Problem description
Take the part of the material that opens with the line containing "Where should I" and runs through the end, and write it out again with "Collapse" switched to "Expand" and everything else unchanged. Leave the pictures out of your answer.

Data rows

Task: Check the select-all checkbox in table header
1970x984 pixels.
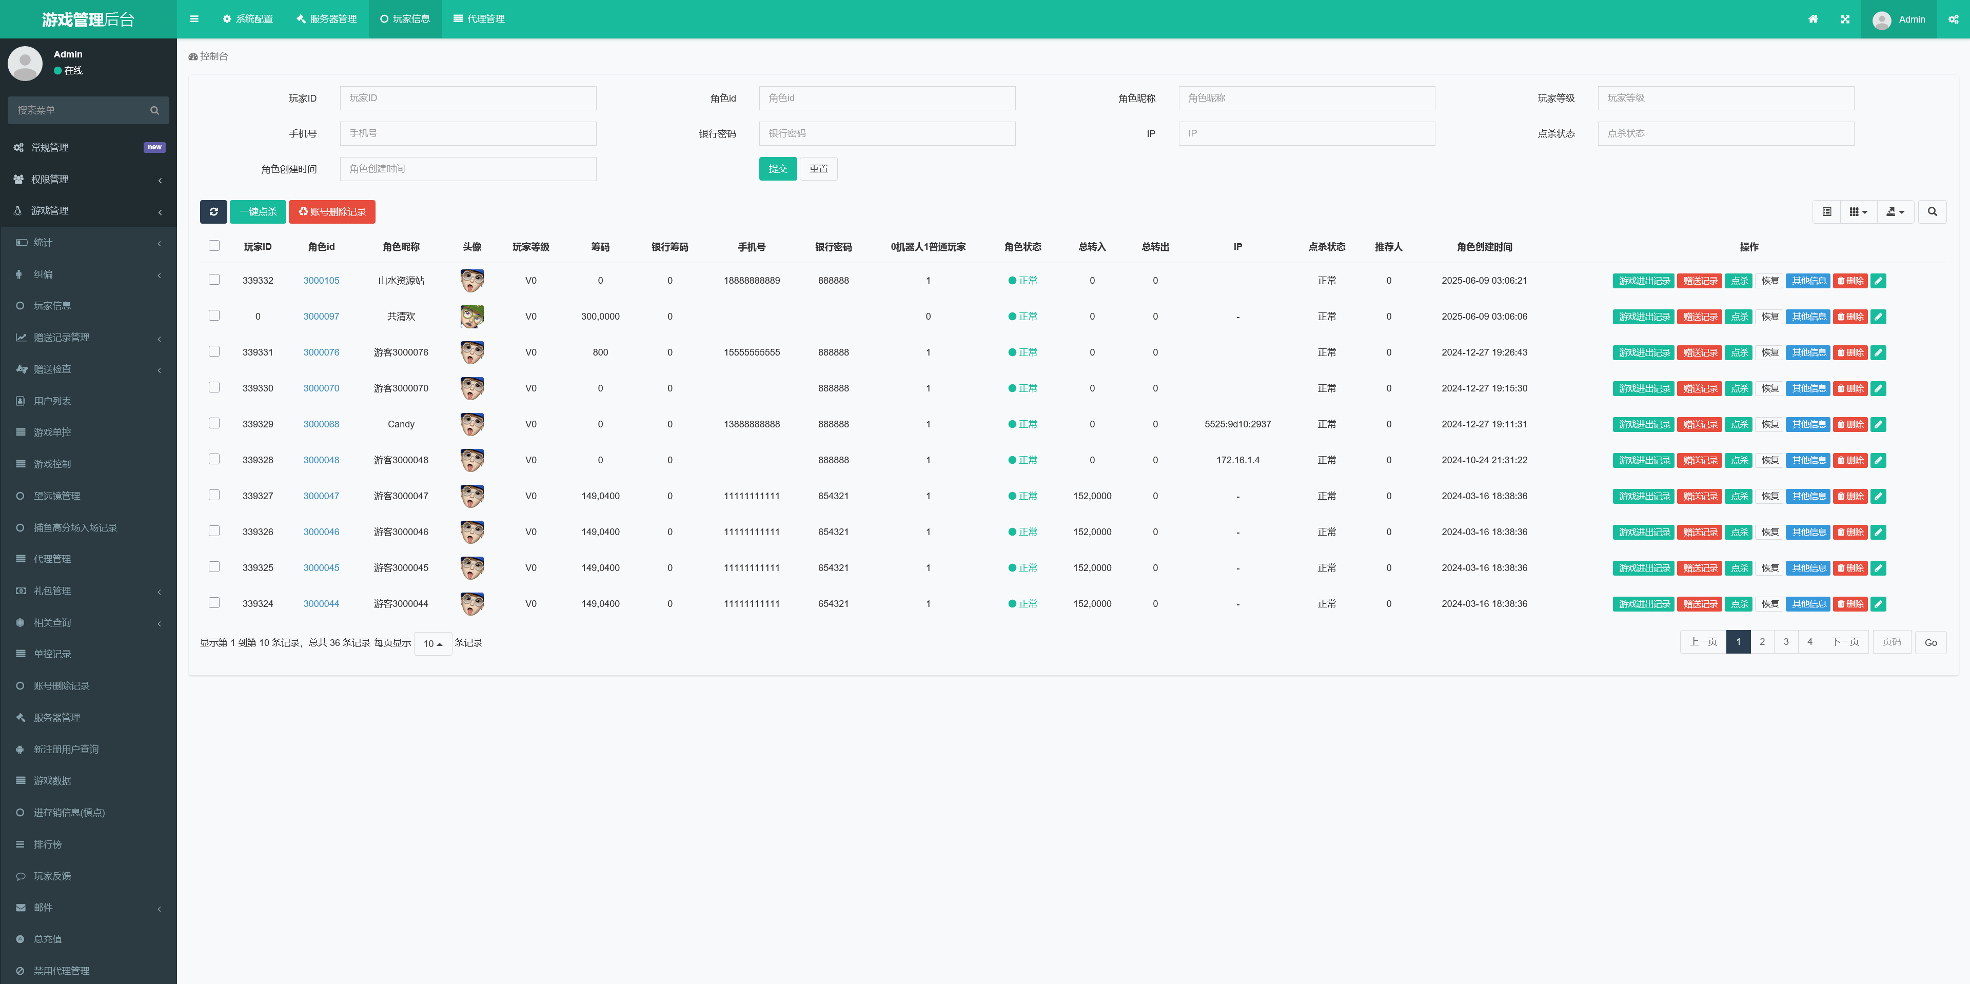Action: (214, 245)
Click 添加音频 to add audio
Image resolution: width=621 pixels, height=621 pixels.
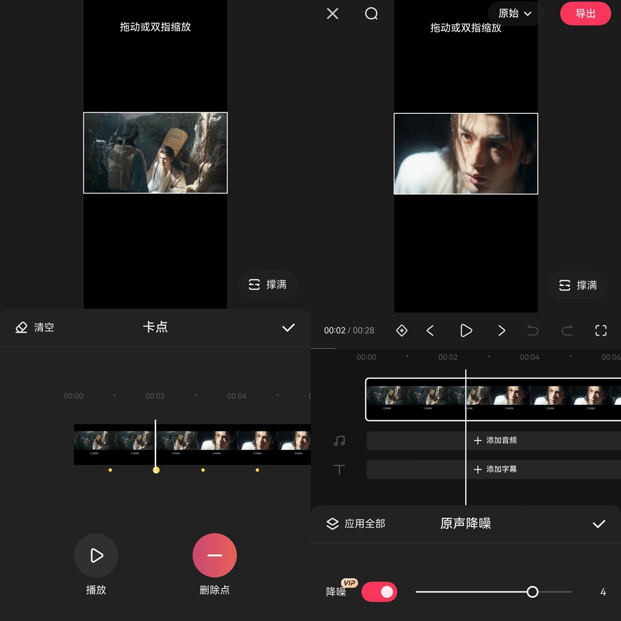(495, 440)
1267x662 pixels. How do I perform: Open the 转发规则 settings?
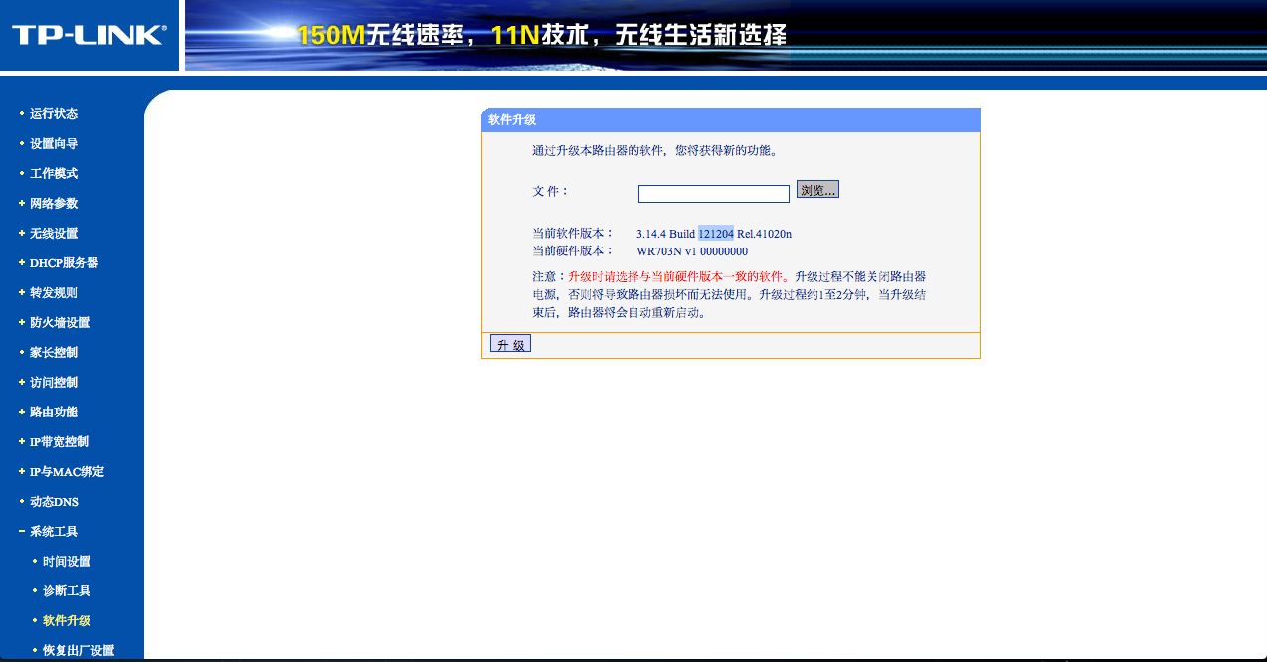(x=55, y=292)
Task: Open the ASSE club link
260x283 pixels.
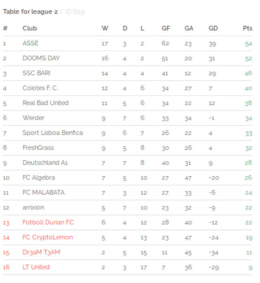Action: (30, 43)
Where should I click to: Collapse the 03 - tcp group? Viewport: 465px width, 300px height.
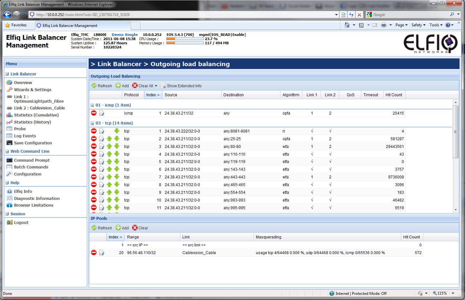(x=92, y=123)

Exercise solution
Where should I click to: Expand the 03 - tcp group? Viewport: 465px width, 300px height.
(x=92, y=123)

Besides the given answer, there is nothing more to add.